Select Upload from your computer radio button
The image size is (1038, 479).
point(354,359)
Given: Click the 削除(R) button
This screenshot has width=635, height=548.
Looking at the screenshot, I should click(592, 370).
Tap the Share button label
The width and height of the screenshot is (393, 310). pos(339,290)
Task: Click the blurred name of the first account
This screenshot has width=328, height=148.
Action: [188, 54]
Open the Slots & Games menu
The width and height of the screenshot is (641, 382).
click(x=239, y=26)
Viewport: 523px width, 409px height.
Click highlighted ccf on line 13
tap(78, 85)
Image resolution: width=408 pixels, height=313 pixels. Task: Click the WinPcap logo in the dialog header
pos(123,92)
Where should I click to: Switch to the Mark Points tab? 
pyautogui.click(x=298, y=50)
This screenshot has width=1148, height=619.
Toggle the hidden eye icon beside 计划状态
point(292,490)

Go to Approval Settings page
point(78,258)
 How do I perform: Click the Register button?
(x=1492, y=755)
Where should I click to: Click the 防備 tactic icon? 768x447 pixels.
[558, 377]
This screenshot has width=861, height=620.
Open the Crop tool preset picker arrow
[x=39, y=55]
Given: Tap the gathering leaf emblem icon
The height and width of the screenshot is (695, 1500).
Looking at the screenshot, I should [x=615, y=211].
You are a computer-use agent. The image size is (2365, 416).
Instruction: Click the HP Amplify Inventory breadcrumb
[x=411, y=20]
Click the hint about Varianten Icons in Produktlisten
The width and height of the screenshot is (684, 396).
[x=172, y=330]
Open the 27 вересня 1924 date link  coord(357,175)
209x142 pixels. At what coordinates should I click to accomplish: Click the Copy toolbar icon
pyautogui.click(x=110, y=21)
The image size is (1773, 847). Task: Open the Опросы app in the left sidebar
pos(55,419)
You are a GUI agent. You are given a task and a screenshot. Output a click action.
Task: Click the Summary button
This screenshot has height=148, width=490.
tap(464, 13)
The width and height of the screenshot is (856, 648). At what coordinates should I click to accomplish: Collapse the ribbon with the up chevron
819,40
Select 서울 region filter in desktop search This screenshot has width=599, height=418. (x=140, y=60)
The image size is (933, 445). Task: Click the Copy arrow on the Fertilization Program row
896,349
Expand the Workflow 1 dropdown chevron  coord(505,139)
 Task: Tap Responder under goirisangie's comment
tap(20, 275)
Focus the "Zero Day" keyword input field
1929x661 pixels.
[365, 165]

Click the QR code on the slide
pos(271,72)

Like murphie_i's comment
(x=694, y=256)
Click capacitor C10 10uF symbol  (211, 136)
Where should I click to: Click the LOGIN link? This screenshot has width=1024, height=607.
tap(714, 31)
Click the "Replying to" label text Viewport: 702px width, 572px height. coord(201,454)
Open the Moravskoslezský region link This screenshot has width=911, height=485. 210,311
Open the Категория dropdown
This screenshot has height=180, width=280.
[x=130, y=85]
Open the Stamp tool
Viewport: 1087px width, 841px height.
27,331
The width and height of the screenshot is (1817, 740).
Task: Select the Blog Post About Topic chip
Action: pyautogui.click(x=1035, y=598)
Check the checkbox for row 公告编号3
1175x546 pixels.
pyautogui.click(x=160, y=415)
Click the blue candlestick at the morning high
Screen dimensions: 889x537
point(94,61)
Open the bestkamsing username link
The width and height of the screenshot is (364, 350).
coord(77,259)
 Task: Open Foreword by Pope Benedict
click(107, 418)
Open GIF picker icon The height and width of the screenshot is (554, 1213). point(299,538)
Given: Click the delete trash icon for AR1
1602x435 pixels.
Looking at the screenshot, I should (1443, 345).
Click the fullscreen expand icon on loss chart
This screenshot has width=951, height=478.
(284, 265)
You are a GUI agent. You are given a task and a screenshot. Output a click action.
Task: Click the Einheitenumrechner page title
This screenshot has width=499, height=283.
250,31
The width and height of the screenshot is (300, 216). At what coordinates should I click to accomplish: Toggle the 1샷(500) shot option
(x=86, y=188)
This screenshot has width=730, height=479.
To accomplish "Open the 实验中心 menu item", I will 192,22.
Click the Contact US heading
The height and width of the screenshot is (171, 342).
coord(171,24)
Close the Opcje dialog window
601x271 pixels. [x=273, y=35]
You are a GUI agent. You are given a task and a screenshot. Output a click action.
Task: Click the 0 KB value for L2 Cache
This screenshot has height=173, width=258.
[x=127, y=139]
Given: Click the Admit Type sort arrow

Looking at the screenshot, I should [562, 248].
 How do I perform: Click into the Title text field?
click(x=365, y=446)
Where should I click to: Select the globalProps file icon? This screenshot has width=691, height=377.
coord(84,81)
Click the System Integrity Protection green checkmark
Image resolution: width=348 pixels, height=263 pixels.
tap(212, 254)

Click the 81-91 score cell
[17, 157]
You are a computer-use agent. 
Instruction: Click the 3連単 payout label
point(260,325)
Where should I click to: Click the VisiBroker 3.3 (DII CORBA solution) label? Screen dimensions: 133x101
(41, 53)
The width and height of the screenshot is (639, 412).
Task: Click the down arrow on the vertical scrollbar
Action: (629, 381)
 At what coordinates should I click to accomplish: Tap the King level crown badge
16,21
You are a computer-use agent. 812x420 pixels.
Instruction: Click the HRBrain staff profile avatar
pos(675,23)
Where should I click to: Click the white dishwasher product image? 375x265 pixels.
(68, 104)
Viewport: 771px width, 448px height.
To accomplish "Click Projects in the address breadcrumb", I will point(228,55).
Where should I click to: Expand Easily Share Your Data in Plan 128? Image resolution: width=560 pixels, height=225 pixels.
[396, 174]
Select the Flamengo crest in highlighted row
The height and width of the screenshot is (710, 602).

EXERCISE REQUIREMENTS —
Exactly reproduce all of the entries above.

TASK ANSWER —
Select Upload from your computer radio button
The image size is (1038, 479).
point(354,359)
Given: Click the 削除(R) button
This screenshot has width=635, height=548.
Looking at the screenshot, I should click(592, 370).
Tap the Share button label
The width and height of the screenshot is (393, 310). pos(339,290)
Task: Click the blurred name of the first account
This screenshot has width=328, height=148.
Action: [188, 54]
Open the Slots & Games menu
The width and height of the screenshot is (641, 382).
click(x=239, y=26)
Viewport: 523px width, 409px height.
Click highlighted ccf on line 13
tap(78, 85)
Image resolution: width=408 pixels, height=313 pixels. Task: Click the WinPcap logo in the dialog header
pos(123,92)
Where should I click to: Switch to the Mark Points tab? 
pyautogui.click(x=298, y=50)
This screenshot has width=1148, height=619.
Toggle the hidden eye icon beside 计划状态
point(292,490)

Go to Approval Settings page
point(78,258)
 How do I perform: Click the Register button?
(x=1492, y=755)
Where should I click to: Click the 防備 tactic icon? 768x447 pixels.
[558, 377]
This screenshot has width=861, height=620.
Open the Crop tool preset picker arrow
[x=39, y=55]
Given: Tap the gathering leaf emblem icon
The height and width of the screenshot is (695, 1500).
Looking at the screenshot, I should [x=615, y=211].
You are a computer-use agent. The image size is (2365, 416).
Instruction: Click the HP Amplify Inventory breadcrumb
[x=411, y=20]
Click the hint about Varianten Icons in Produktlisten
The width and height of the screenshot is (684, 396).
[x=172, y=330]
Open the 27 вересня 1924 date link  coord(357,175)
209x142 pixels. At what coordinates should I click to accomplish: Click the Copy toolbar icon
pyautogui.click(x=110, y=21)
The image size is (1773, 847). Task: Open the Опросы app in the left sidebar
pos(55,419)
You are a GUI agent. You are given a task and a screenshot. Output a click action.
Task: Click the Summary button
This screenshot has height=148, width=490.
tap(464, 13)
The width and height of the screenshot is (856, 648). At what coordinates should I click to accomplish: Collapse the ribbon with the up chevron
819,40
Select 서울 region filter in desktop search This screenshot has width=599, height=418. (x=140, y=60)
The image size is (933, 445). Task: Click the Copy arrow on the Fertilization Program row
896,349
Expand the Workflow 1 dropdown chevron  coord(505,139)
 Task: Tap Responder under goirisangie's comment
tap(20, 275)
Focus the "Zero Day" keyword input field
1929x661 pixels.
[365, 165]

Click the QR code on the slide
pos(271,72)

Like murphie_i's comment
(x=694, y=256)
Click capacitor C10 10uF symbol  (211, 136)
Where should I click to: Click the LOGIN link? This screenshot has width=1024, height=607.
tap(714, 31)
Click the "Replying to" label text Viewport: 702px width, 572px height. coord(201,454)
Open the Moravskoslezský region link This screenshot has width=911, height=485. 210,311
Open the Категория dropdown
This screenshot has height=180, width=280.
[x=130, y=85]
Open the Stamp tool
Viewport: 1087px width, 841px height.
27,331
The width and height of the screenshot is (1817, 740).
Task: Select the Blog Post About Topic chip
Action: pyautogui.click(x=1035, y=598)
Check the checkbox for row 公告编号3
1175x546 pixels.
pyautogui.click(x=160, y=415)
Click the blue candlestick at the morning high
Screen dimensions: 889x537
point(94,61)
Open the bestkamsing username link
The width and height of the screenshot is (364, 350).
coord(77,259)
 Task: Open Foreword by Pope Benedict
click(107, 418)
Open GIF picker icon The height and width of the screenshot is (554, 1213). point(299,538)
Given: Click the delete trash icon for AR1
1602x435 pixels.
Looking at the screenshot, I should (1443, 345).
Click the fullscreen expand icon on loss chart
This screenshot has width=951, height=478.
(284, 265)
You are a GUI agent. You are given a task and a screenshot. Output a click action.
Task: Click the Einheitenumrechner page title
This screenshot has width=499, height=283.
250,31
The width and height of the screenshot is (300, 216). At what coordinates should I click to accomplish: Toggle the 1샷(500) shot option
(x=86, y=188)
This screenshot has width=730, height=479.
To accomplish "Open the 实验中心 menu item", I will 192,22.
Click the Contact US heading
The height and width of the screenshot is (171, 342).
coord(171,24)
Close the Opcje dialog window
601x271 pixels. [x=273, y=35]
You are a GUI agent. You are given a task and a screenshot. Output a click action.
Task: Click the 0 KB value for L2 Cache
This screenshot has height=173, width=258.
[x=127, y=139]
Given: Click the Admit Type sort arrow

Looking at the screenshot, I should [562, 248].
 How do I perform: Click into the Title text field?
click(x=365, y=446)
Where should I click to: Select the globalProps file icon? This screenshot has width=691, height=377.
coord(84,81)
Click the System Integrity Protection green checkmark
Image resolution: width=348 pixels, height=263 pixels.
tap(212, 254)

Click the 81-91 score cell
[17, 157]
You are a computer-use agent. 
Instruction: Click the 3連単 payout label
point(260,325)
Where should I click to: Click the VisiBroker 3.3 (DII CORBA solution) label? Screen dimensions: 133x101
(41, 53)
The width and height of the screenshot is (639, 412).
Task: Click the down arrow on the vertical scrollbar
Action: (629, 381)
 At what coordinates should I click to accomplish: Tap the King level crown badge
16,21
You are a computer-use agent. 812x420 pixels.
Instruction: Click the HRBrain staff profile avatar
pos(675,23)
Where should I click to: Click the white dishwasher product image? 375x265 pixels.
(68, 104)
Viewport: 771px width, 448px height.
To accomplish "Click Projects in the address breadcrumb", I will point(228,55).
Where should I click to: Expand Easily Share Your Data in Plan 128? Image resolution: width=560 pixels, height=225 pixels.
[396, 174]
Select the Flamengo crest in highlighted row
The height and width of the screenshot is (710, 602).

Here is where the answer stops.